By Frank Clemente and Sarah Anderson
June 6, 2014
Low-income families weren’t the only ones hurt by cuts to food stamps last fall. Top Walmart executives also took a hit.
The cutbacks ate into the discount giant’s sales because so many of its low-income customers rely on this public assistance program to help pay for their groceries. And that made it tough for the company’s top brass to meet their bonus targets.
But that wave of anxiety didn’t last long. Walmart’s board simply rejiggered bonus criteria so that executives could still reap “performance” payouts, The New York Times reported.
Why are most corporate boards determined to maintain sky-high pay for executives even when they perform poorly? The most common explanation is that board members are often overpaid corporate leaders themselves. The last thing they want to do is provoke scrutiny of their own fat paychecks.
Another, lesser-known reason is that corporations actually have a perverse incentive for overpaying top-level executives. This is due to a tax loophole that allows corporations to deduct unlimited amounts from their federal income taxes for the cost of so-called “performance pay” for executives. The more corporations pay top officers, the less they pay Uncle Sam.
Guess who makes up the difference? Taxpayers.
A new report we co-authored for the Institute for Policy Studies and Americans for Tax Fairness calculates just how much this bonus loophole benefits Walmart. For example, we found that Mike Duke, the big box retailer’s recently retired CEO, pocketed nearly $116 million in exercised stock options and other “performance pay” between 2009 and 2014. That translates into a taxpayer subsidy for Walmart of more than $40 million.
By lowering the performance bar for Walmart’s executives, the company’s board has kept the bosses happy and secured a nice big tax break. Consider the tradeoff here: This $40 million subsidy could have covered the average cost of food stamps for 4,200 people over that six-year period.
Congress should end this subsidy for bonuses at the top of Walmart and other publicly held U.S. corporations, which costs $50 billion over 10 years, by simply eliminating the “performance pay” loophole.
Meanwhile, the government is continuing to gut food stamp benefits.
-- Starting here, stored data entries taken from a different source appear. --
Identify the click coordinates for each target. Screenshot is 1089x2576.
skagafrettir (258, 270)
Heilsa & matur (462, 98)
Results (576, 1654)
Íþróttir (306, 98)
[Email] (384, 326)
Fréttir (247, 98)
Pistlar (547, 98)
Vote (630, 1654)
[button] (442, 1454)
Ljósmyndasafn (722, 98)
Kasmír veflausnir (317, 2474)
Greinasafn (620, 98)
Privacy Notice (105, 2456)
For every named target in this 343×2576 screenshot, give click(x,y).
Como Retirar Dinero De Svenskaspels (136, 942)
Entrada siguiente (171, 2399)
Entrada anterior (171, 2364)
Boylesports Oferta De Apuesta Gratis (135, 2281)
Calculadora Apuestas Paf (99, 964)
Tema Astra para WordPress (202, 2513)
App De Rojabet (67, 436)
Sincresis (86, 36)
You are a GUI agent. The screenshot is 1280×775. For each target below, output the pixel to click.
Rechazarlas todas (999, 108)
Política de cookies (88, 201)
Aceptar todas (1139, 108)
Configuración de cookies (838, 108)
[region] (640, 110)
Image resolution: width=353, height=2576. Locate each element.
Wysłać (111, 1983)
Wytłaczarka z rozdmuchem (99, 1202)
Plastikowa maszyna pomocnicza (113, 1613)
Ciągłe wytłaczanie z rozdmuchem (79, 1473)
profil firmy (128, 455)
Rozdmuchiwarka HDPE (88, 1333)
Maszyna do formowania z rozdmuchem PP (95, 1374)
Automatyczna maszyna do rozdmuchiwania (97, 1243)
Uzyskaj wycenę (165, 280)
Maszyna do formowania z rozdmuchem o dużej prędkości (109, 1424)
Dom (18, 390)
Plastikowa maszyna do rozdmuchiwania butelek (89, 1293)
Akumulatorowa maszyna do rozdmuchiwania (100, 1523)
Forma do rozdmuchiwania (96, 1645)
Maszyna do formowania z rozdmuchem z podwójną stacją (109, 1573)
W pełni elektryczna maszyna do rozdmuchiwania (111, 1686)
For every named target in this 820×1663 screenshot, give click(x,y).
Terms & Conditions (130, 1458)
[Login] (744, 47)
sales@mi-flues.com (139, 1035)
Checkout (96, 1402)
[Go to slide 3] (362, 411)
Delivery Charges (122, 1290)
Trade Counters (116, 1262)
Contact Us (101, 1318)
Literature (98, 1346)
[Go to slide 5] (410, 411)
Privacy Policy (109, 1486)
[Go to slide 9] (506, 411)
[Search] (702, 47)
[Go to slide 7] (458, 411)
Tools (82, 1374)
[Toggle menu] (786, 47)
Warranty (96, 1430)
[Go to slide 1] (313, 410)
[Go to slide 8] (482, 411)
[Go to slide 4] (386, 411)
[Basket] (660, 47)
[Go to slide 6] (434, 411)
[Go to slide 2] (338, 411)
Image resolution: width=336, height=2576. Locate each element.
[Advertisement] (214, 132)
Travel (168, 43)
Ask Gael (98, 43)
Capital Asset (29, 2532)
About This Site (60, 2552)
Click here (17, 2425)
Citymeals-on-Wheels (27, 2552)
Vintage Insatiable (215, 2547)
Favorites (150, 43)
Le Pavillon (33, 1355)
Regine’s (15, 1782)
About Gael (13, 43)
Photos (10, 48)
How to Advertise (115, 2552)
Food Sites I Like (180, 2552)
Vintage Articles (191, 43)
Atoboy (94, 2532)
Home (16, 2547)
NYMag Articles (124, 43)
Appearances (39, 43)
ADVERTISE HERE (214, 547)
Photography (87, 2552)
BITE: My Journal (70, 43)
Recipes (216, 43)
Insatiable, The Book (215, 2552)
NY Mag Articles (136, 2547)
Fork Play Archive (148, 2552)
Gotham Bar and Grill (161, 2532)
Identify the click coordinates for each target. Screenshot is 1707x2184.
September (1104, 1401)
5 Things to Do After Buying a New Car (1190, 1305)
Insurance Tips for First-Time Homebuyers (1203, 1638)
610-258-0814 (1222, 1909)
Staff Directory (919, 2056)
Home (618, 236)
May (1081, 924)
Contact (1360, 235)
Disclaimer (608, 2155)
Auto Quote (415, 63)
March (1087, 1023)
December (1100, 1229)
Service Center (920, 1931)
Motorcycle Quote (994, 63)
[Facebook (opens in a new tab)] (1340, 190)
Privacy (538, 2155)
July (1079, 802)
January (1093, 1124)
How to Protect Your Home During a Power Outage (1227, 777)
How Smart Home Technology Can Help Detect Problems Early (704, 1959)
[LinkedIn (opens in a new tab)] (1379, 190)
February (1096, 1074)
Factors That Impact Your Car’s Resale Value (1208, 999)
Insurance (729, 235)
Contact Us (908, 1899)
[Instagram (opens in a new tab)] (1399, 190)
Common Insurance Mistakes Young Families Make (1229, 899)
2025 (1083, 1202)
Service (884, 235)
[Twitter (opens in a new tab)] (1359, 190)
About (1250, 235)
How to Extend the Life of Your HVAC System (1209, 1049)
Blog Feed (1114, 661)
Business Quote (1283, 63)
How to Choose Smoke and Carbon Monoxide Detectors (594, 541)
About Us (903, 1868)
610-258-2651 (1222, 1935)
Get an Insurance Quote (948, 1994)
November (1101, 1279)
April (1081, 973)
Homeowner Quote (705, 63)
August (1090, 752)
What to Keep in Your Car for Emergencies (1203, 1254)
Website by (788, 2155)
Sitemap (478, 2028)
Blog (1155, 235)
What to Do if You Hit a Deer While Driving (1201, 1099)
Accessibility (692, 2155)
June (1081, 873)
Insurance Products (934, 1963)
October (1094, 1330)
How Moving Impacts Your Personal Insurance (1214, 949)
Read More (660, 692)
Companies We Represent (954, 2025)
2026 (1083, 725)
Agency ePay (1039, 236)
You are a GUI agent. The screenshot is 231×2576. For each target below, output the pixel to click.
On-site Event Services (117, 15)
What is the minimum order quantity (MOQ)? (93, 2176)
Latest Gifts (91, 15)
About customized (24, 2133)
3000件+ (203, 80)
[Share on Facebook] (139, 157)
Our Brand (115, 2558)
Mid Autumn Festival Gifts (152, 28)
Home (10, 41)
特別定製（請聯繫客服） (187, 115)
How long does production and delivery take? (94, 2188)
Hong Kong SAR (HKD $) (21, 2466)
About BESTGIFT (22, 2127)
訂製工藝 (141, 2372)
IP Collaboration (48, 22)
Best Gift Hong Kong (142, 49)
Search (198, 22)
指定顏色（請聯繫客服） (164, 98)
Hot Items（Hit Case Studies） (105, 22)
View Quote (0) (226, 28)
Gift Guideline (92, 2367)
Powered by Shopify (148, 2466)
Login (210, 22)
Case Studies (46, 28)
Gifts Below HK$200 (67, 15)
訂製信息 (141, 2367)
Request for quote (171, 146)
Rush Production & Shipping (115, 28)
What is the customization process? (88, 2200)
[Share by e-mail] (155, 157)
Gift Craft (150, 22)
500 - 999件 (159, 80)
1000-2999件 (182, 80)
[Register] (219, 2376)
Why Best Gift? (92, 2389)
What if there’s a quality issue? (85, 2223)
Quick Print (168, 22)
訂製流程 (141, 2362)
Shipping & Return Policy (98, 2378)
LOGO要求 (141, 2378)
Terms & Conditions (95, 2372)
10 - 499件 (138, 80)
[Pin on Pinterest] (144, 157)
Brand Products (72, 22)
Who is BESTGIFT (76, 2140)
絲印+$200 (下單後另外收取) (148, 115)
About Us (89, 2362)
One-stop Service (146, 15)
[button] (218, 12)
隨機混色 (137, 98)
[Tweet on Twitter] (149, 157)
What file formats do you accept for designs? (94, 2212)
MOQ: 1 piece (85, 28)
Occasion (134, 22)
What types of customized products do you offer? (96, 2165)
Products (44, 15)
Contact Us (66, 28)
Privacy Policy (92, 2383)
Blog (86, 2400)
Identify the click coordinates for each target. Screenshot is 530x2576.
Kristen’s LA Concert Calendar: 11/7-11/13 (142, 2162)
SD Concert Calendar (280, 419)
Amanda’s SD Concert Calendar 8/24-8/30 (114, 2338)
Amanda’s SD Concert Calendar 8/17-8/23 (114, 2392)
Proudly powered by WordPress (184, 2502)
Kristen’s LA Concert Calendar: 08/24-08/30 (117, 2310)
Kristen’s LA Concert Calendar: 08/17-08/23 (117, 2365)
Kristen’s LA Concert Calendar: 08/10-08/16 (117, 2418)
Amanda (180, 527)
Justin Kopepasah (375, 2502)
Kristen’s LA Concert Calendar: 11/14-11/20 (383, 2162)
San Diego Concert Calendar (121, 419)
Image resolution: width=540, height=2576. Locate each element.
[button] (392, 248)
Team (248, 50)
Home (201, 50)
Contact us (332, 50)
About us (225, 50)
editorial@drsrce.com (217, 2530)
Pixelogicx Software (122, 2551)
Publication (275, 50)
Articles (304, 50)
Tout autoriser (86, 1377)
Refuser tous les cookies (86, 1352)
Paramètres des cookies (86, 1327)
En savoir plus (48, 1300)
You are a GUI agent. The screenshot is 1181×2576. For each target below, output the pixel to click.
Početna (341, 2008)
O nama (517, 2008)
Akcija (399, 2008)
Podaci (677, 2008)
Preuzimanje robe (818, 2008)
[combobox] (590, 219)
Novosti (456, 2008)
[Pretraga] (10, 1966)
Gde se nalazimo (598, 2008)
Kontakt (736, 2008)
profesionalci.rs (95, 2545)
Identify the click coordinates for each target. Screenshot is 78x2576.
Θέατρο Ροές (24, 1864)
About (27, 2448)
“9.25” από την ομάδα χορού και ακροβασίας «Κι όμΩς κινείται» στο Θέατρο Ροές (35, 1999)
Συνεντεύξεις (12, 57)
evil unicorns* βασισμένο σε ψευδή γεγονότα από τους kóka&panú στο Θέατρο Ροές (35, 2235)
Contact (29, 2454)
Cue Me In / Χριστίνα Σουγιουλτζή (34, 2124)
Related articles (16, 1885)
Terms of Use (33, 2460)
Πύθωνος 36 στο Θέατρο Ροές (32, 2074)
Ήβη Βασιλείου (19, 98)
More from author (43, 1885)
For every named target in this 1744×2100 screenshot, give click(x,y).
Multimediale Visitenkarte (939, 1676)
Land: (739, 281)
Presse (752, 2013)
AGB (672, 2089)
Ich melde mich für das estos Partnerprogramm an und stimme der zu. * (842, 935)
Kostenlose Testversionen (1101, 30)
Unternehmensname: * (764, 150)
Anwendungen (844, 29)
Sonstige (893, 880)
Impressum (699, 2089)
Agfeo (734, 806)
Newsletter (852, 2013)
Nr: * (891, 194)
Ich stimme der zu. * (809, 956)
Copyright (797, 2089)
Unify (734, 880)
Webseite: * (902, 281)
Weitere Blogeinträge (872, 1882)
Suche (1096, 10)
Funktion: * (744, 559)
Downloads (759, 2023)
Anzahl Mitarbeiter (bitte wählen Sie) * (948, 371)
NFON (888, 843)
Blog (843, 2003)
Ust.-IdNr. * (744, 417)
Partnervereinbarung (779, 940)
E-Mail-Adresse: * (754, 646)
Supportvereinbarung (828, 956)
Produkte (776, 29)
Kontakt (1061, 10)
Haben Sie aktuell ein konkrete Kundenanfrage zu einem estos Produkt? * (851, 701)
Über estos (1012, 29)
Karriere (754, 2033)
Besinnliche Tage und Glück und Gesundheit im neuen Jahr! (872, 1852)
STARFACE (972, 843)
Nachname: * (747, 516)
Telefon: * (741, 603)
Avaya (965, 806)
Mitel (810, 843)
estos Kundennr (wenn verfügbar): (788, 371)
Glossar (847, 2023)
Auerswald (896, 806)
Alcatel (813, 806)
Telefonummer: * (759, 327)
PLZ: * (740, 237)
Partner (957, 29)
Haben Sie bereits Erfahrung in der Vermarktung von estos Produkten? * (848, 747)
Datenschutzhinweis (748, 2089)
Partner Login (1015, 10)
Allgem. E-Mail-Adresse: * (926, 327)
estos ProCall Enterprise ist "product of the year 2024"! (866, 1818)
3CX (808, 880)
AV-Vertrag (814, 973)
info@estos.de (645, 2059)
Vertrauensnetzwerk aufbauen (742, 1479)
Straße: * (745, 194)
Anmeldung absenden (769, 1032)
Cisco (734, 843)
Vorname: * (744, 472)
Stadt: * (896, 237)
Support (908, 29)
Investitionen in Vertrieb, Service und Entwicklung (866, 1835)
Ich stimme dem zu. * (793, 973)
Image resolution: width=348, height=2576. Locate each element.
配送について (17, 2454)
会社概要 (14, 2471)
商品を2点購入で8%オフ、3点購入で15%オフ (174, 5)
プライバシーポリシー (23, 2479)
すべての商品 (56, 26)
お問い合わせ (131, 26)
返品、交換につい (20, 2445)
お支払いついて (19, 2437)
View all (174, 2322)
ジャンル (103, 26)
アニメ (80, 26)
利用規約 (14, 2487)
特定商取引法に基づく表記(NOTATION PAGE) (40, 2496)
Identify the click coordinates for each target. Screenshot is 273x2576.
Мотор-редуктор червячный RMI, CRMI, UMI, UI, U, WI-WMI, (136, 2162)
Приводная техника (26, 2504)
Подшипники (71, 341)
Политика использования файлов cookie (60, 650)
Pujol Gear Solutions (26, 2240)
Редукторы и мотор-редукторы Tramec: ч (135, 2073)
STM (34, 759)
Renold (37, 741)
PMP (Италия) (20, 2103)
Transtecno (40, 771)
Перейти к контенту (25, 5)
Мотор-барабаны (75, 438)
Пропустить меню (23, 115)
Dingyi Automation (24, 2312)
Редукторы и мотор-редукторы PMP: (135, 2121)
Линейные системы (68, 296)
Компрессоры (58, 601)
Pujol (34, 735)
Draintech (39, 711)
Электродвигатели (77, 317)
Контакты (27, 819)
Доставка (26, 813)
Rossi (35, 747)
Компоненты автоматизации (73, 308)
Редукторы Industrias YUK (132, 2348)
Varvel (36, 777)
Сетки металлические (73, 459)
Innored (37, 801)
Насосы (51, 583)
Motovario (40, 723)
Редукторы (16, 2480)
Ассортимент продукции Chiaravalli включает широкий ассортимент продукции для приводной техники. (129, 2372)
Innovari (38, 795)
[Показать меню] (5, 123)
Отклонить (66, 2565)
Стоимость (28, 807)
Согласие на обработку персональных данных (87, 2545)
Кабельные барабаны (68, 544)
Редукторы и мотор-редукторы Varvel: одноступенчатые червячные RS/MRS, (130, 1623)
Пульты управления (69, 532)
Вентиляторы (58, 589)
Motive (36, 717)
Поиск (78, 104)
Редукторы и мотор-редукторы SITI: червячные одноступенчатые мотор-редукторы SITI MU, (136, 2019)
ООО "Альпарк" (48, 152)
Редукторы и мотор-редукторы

As part of a Farm Bill compromise this year, lawmakers agreed to reduce the program’s benefits by an average of $90 a month for 850,000 families.
Walmart’s low-wage workers are likely to be among those affected. Near-poverty wages and part-time schedules have forced the company’s own employees to rely on $6.2 billion worth of food stamps and other taxpayer-funded benefits per year, Americans for Tax Fairness estimates.
For a company that hauled in $16 billion in profits last year, this is shameful.
Walmart’s workers are speaking out more than ever before. In the past two years, about 1,000 Walmart stores have faced strikes or rallies for better pay and working conditions. In January 2014, the National Labor Relations Board charged the corporation with illegally disciplining and firing workers who participated in these actions.
Barbara Collins, a single mother from Placerville, Calif., wrote in Salon about her decision to join strike actions after struggling for years to make ends meet while earning $12.05 an hour as a Walmart stocker. For years, she was never guaranteed a 40-hour workweek. During some weeks she worked as few as eight hours. Following a confrontation with a Walmart board member about the company’s poor pay and working conditions, she got fired.
Despite the intimidation, Walmart workers and their allies are organizing a new round of strikes that began before the corporation’s June 6 annual shareholder meeting
Taxpayers should support these workers by demanding an end to subsidies for Walmart’s inexcusable pay practices — at both the bottom and the top.
Sarah Anderson directs the Global Economy Project at the Institute for Policy Studies, and Frank Clemente is the executive director of Americans for Tax Fairness. They wrote Taxpayers Subsidize Walmart Execs, a new report.